The 23-year-old had planned to discuss superannuation and saving for retirement, and was concerned her followers might think she was also endorsing more short-term, speculative stocks by taking part in the conference.
“That’s fine if they (TCN) want to include small caps, but I wasn’t told,” she said.
“The level of disclosure was insufficient.
“They (TCN) were happy for me to pull out. But it’s a shame that people did pull out because the only way we can learn is from each other.”
Moreover, after promoting the event under the guise of female empowerment, the event organisers then sent to the finfluencers who withdrew an email which could be easily interpreted as patronising.
TCN Co-Founder & Executive Director Lelde Smits said her mission for MarketLit was “to create an event that highlighted diversity in financial markets and inclusivity through asking women and young investors to participate”.
Ms Smits said that from the moment the event was launched the list of all participants, including every company, was available publicly on TCN’s website and was disclosed through its press releases.
However, one of the participants who cancelled was sent an email she felt was condescending, including the lines (with TCN’s underlining):
“…it is deeply concerning to me that it was only our youngest female contributors who withdrew, citing concern and/or fear arising from AFR’s article. As a financial equality advocate this shows me society is still not supporting women in finance to feel included or safe, which is what I tried to do, and I feel sadness that you did not feel safe enough to continue.”
Queenie Tan (@investwithqueenie) who has 65,000 followers on TikTok, 21,100 on Instagram and 17,000 subscribers on YouTube, is among the finfluencers who withdrew from the conference.
Ms Tan, 24, did not want to discuss why she decided to pull out of the event but she did sum up the motivations of the finfluencers The Market Herald spoke to for this story.

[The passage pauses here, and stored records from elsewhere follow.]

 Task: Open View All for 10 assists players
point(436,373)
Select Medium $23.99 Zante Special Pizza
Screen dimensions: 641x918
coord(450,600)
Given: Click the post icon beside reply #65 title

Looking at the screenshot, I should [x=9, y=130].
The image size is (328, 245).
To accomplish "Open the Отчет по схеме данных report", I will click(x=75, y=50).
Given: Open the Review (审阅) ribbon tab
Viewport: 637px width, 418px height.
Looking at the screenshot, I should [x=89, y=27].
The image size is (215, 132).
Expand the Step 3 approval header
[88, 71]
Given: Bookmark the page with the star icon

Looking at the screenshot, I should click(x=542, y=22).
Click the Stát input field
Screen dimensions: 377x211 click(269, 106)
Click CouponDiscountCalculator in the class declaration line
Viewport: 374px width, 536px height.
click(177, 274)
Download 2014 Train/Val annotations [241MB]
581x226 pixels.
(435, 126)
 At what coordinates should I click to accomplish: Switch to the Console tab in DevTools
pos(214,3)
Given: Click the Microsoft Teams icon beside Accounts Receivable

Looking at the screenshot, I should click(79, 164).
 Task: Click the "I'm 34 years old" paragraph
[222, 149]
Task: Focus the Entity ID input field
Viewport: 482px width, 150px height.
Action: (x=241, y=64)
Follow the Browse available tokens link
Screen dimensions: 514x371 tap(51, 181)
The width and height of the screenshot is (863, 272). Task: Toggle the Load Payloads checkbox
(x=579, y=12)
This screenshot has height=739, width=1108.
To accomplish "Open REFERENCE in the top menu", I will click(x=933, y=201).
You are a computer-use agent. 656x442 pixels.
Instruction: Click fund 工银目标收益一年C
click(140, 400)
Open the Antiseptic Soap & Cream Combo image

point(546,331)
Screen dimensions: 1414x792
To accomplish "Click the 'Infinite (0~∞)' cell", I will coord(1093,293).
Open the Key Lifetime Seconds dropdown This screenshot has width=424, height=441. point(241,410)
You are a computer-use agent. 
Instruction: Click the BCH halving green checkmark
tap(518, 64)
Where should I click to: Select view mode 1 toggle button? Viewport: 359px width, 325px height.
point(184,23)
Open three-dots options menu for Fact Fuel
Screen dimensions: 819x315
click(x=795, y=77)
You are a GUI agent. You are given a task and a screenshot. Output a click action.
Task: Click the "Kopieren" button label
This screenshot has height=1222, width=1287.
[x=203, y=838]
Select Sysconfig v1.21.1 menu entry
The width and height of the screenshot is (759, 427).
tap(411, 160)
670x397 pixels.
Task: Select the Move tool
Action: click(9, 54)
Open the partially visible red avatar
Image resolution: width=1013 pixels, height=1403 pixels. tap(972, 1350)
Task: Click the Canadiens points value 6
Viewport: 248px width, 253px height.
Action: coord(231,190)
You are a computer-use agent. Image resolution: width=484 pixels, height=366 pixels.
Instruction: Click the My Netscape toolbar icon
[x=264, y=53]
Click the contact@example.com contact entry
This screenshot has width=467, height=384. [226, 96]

“We are coming from a genuine place and want to help our followers,” she said, adding that finfluencers could play a positive role on social media.
“There’s a lot of financial hardship and finfluencers can show that it’s cool to save, not just spend money on expensive products like some other influencers encourage,” she said.
Additionally, The Market Herald confirmed last week that TCN did not ask some finfluencers if they held an Australian Financial Services Licence (AFSL) or understood the licensing issues of offering financial advice
An AFSL allows a person to provide financial product advice as opposed to financial advice that is general and easily verifiable.
MarketLit carried a disclaimer about the advice shared at the conference and told The Market Herald : “Every market expert and financial influencer was asked to only discuss personal experience, not provide financial advice”.
However, the finfluencers The Market Herald spoke to said there was no discussion or information provided about possible liability issues that could be faced by the young speakers targeted by TCN.
This has come to light at a time when financial services watchdog ASIC has been stepping up its monitoring of unlicensed financial product advice, according to Emma Johnsen, senior associate at Sydney law firm Marque.
“ASIC has been making more announcements as warnings and has been maintaining a hard line towards unlicensed financial product advice,” Ms Johnsen said.
“There have been more complaints from individual investors since the start of the pandemic and finfluencers are definitely on ASIC’s radar.”
Marque partner Nathan Mattock said that if the influencer recommended a financial product, this would come within ASIC’s remit.
“If unlicensed online investment advice is provided without an Australian Financial Services Licence (AFSL), the individual could be found to be given unlicensed advice and be prosecuted by ASIC,” Mr Mattock said.
“Holding yourself out as a financial adviser without an AFSL can lead to a fine of up to A$133,200 and a possible prison sentence of up to five years.”